Una vez en poder de la Justicia, le condujeron a la cárcel, situada en la plaza Mayor; pero de allí, a pesar de la vigilancia que había, logró escaparse a los dos años, arrojándose por un ventanal, asido de una faja.

Libre ya de la prisión, se dedicó al pillaje en gran escala, eligiendo para campo de sus correrías el monte de la Atalaya, límite de los concejos de Avilés y Castrillón.

Como los ladrones, más tarde o más temprano, suelen ser capturados, Patinota, cuyo nombre se había hecho temer, volvió a ser cogido. En esta ocasión el castigo debía ser ejemplar, pues pesaban sobre él varios delitos.

sábado, 13 de abril de 2013

·"El ajusticiado" (2 de 9)

(Del libro "AVILÉS", escrito por Manuel Álvarez Sánchez, impreso en 1927)

Parte - II - 

Una condición, entre otras muchas buenas, caracteriza a los hijos de Sabugo: el respeto a la propiedad ajena; son de ordinario pobres, habitan varios bajo el mismo techo, cocinan en el mismo fogón, viven con estrechez, sobre todo durante el invierno en que la profesión comprometida y penosa de marineros que ejercen la mayor parte les impide durante los días de marejada y tormenta, tan frecuentes en la costa cantábrica, salir a alta mar, único y exclusivo sitio donde el marino puede buscar el sustento con que cuenta para poder mantener a su familia; sin embargo, a pesar de tan angustiosa situación, jamás llevó ningún pescador sobre su frente el estigma denigrante de ladrón

Este es y ha sido siempre el más honroso blasón del gremio de mareantes de Sabugo.

Pero sucede con frecuencia que, de padres buenos, salen hijos malos, y otras veces, de padres viciosos, suelen salir hijos modelo de virtud.

Así sucedió con el hijo de Angelina. Educado cristianamente por María, era Patinota, como de ordinario llamaban al muchacho, un hijo bueno; dotado de un natural bello y afable, formaba el encanto de su madre y de aquella buena mujer, que veían en él la personificación de la virtud; pero un día tuvo la desgracia de encontrar, bañándose en el Campo de Faraón, a una gavilla de pilluelos, y de unirse a ellos; este desgraciado encuentro fue para Patinota el principio de su perdición.

◆ Tareas:
1. Según el fragmento, ¿dónde encontró Patinota a la gavilla de pilluelos a la que se unió?
2. Extrae del fragmento el texto comprendido entre "Una condición, entre" y "mareantes de Sabugo.", ambos incluidos.
3. Traduce al inglés esta oración del fragmento: "Este es y ha sido siempre el más honroso blasón del gremio de mareantes de Sabugo."

◆ Extracto de datos:

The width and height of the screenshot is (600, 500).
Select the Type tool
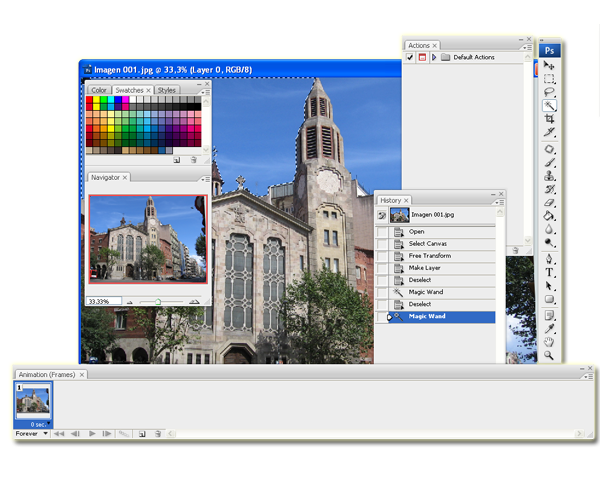click(x=550, y=272)
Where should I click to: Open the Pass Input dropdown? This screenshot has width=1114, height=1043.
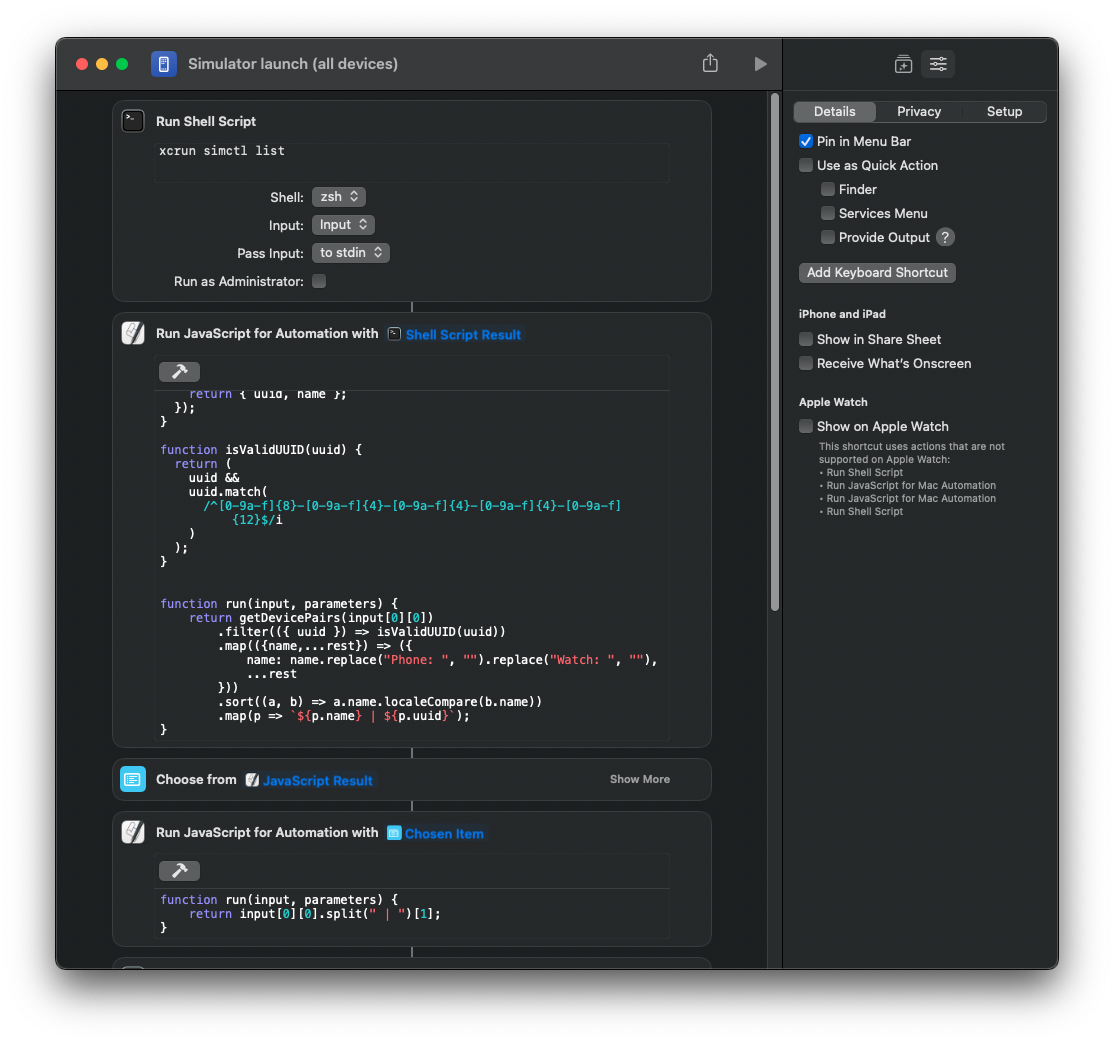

◆ Soluciones por tarea:
1. En el Campo de Faraón, mientras se bañaba.

2.
Una condición, entre otras muchas buenas, caracteriza a los hijos de Sabugo: el respeto a la propiedad ajena; son de ordinario pobres, habitan varios bajo el mismo techo, cocinan en el mismo fogón, viven con estrechez, sobre todo durante el invierno en que la profesión comprometida y penosa de marineros que ejercen la mayor parte les impide durante los días de marejada y tormenta, tan frecuentes en la costa cantábrica, salir a alta mar, único y exclusivo sitio donde el marino puede buscar el sustento con que cuenta para poder mantener a su familia; sin embargo, a pesar de tan angustiosa situación, jamás llevó ningún pescador sobre su frente el estigma denigrante de ladrón

Este es y ha sido siempre el más honroso blasón del gremio de mareantes de Sabugo.

3. This is and has always been the most honorable badge of the guild of seafarers of Sabugo.